Can someone suggest a better design for the situation where we want two objects to "talk" to each other through a const
intermediate.
Here is a contrived example, where two players trade lemons.
A player finds another player in the "world", but the "world" should be const
, since a player shouldn't be able to modify it (lets say by deleting walls).
void Player::give_lemon()
{
const World& world = this->get_world();
const Player& other = world.get_nearest_player(*this);
this->lemons--;
other.lemons++; // error
}
What designs do people use, a simple const_cast
is easy but dirty.
Or we could provide some way of "looking up" a non-const Player reference, lets say by having access to a non-const player_list()
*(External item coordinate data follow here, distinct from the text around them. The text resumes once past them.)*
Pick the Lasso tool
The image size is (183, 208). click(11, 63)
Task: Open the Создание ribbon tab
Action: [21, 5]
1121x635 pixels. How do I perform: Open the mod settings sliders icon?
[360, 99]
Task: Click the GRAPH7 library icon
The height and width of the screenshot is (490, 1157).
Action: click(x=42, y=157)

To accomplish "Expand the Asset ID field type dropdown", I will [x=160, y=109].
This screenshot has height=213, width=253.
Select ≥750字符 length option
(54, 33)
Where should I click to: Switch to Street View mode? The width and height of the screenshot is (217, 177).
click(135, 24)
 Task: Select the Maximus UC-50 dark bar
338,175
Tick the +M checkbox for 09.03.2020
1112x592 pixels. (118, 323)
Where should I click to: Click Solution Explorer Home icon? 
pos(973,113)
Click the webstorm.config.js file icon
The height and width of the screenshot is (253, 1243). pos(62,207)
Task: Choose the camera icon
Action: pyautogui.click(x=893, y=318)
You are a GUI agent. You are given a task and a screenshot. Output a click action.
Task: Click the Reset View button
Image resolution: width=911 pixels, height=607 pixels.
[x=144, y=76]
but here we'd be duplicating functionality already available in World
, possibly less efficiently, all for a round-about way of doing a specific const_cast
.
It seems that both Player
and World
can be seen as actors
World
happens to be const
Introduce a Manager
class that handles both:
Manager
would take a const World
in its constructor and then Player
s can be added or removed.
void Player::give_lemon()
{
Manager& mgr = this->get_manager();
Player& other = mgr.get_nearest_player(*this);
this->lemons--;
other.lemons++; // error
}
The manager then keeps track of positions of players in its world. World
is const
and cannot have a mutable list of players, the manager can.